Ucraina, quindi, come ultimo “campo” d’attività del Cottolengo che nel frattempo continua a svolgere la sua missione di sempre declinata in almeno quattro aree diverse. Ad iniziare dalle opere socio-sanitarie e assistenziali con (stando agli ultimi dati consolidati disponibili, 2020) 25 strutture residenziali sparse per l’Italia che erogano diverse tipologie di servizi – socio-sanitari e assistenziali residenziali e semiresidenziali, servizi di accoglienza per persone con fragilità gravi -, con l’intervento di circa 2700 persone di cui circa 1250 volontari. In questo ambito, oltre alle case, Cottolengo opera anche con servizi rivolti alle situazioni di fragilità familiare (con pacchi viveri e accoglienza temporanea), e accoglienza notturna. Senza dire di tutto ciò che è stato fatto “nell’anno del Covid” con formazione specifica (oltre 7mila ore) e il massiccio uso e diffusione di tutti gli strumenti utili per la prevenzione del contagio. Accanto a tutto questo, la Piccola Casa della Divina Provvidenza ha continuato a gestire, a Torino, il proprio ospedale che, sempre nel 2020, ha effettuato quasi 4.800 ricoveri (la buona parte ordinari) per un totale di poco meno di 36mila giornate di degenza. Una struttura, quella dell’Ospedale Cottolengo, che è stata coinvolta in pieno sempre dall’emergenza Covid-19 alla quale ha dedicato personale e posti letto.

Ma Cottolengo significa oggi molto di più. A partire dalla “cura integrale della persone nella piccola casa”. Viene quindi spiegato che “accanto ai settori socio-assistenziale, sanitario ed educativo, è presente un ambito che si prende cura in modo specifico della dimensione spirituale della persona, aspetto che non può essere eluso se si intende promuovere il suo sviluppo integrale”. Ma come? La risposta sta nella complessa attività pastorale della Piccola Casa declinata su diversi fronti: dalle persone anziane e con disabilità ai giovani, dai medici e dal personale sanitario alle missioni, dal territorio alla stessa animazione liturgica. Senza dimenticare l’altro grande campo di attività cottolenghina che deriva dalle scuole: 11 sedi in 6 regioni italiane che accolgono circa un migliaio di allievi ogni anno.
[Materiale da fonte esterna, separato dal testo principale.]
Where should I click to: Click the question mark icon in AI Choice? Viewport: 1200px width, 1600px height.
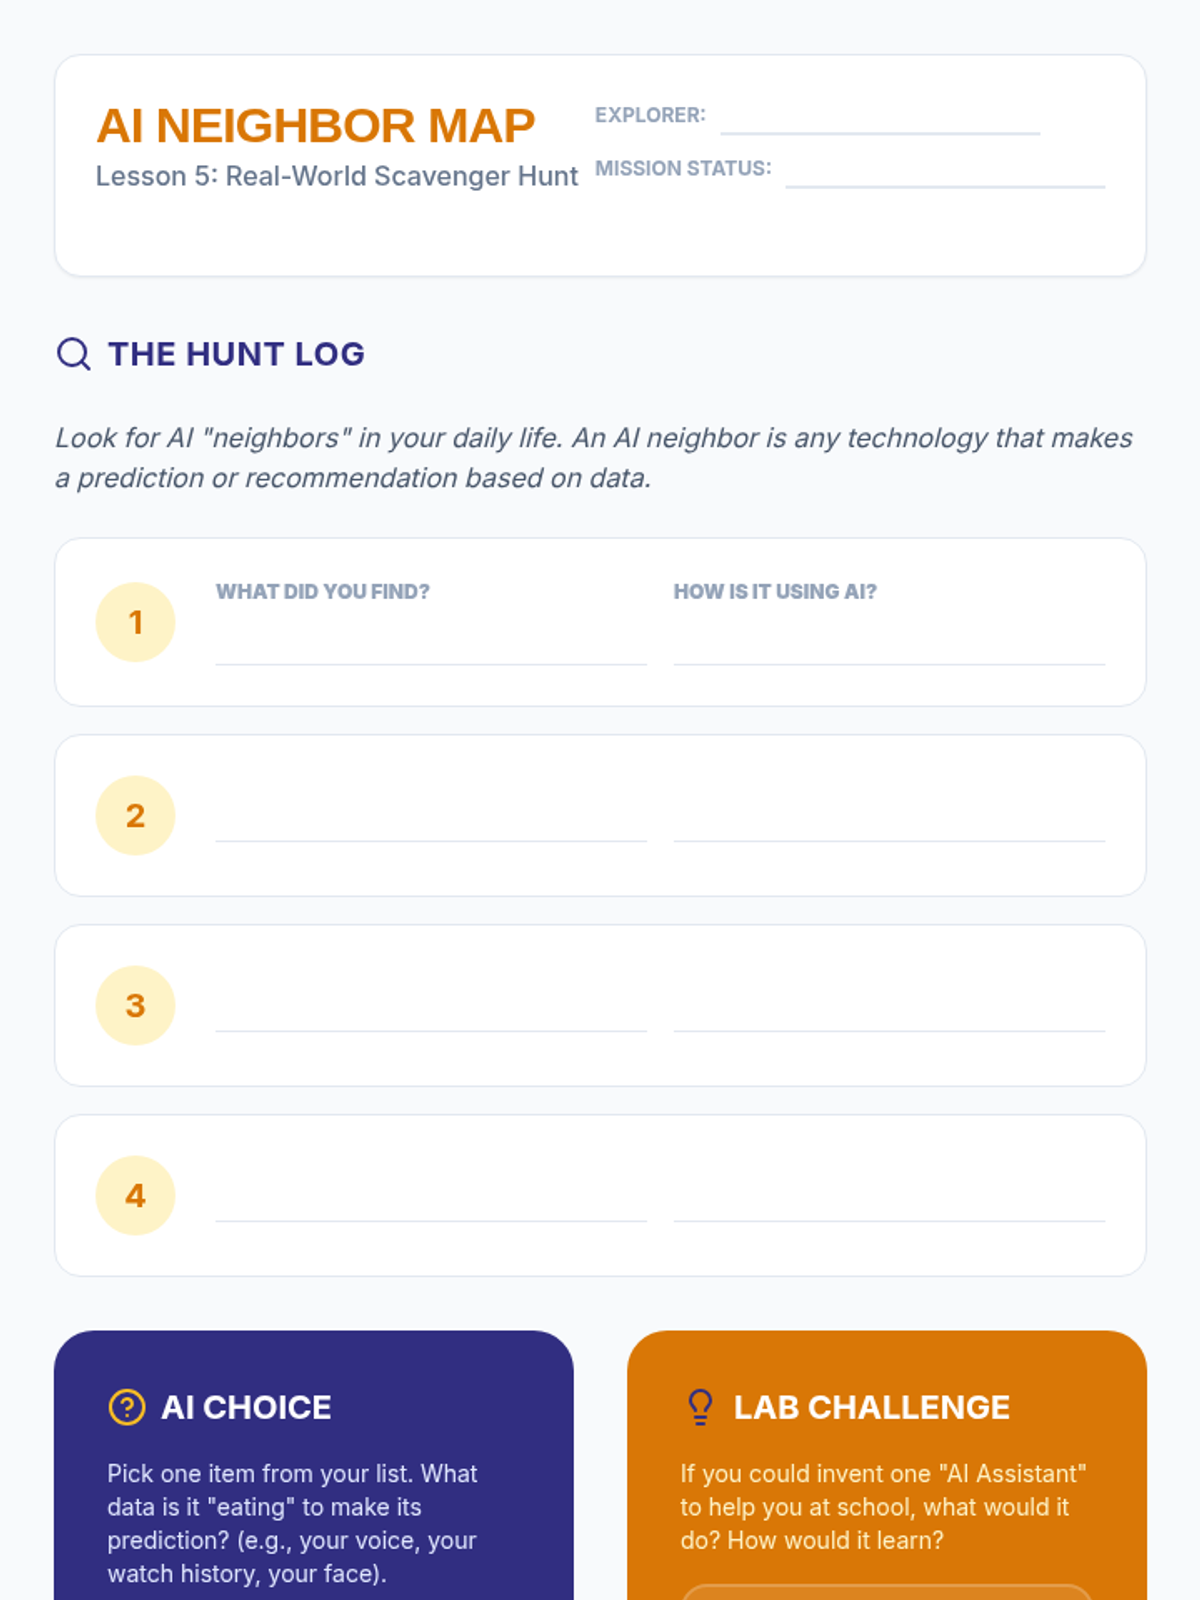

Continua così quando avviato da San Giuseppe Benedetto Cottolengo il 17 gennaio 1827: il prendersi cura della persona promuovendo “la dignità di ciascuno nella sua originalità e diversità” oltre che la “sua dimensione umana e trascendente”.

Non per nulla, il Cardinale Parolin visitando l’ospedale ha commentato: “Avete tutto il sostegno della Chiesa, qui portate avanti un’opera evangelica: vedete Gesù nei poveri, ma allo stesso tempo i poveri vedono Gesù in voi”.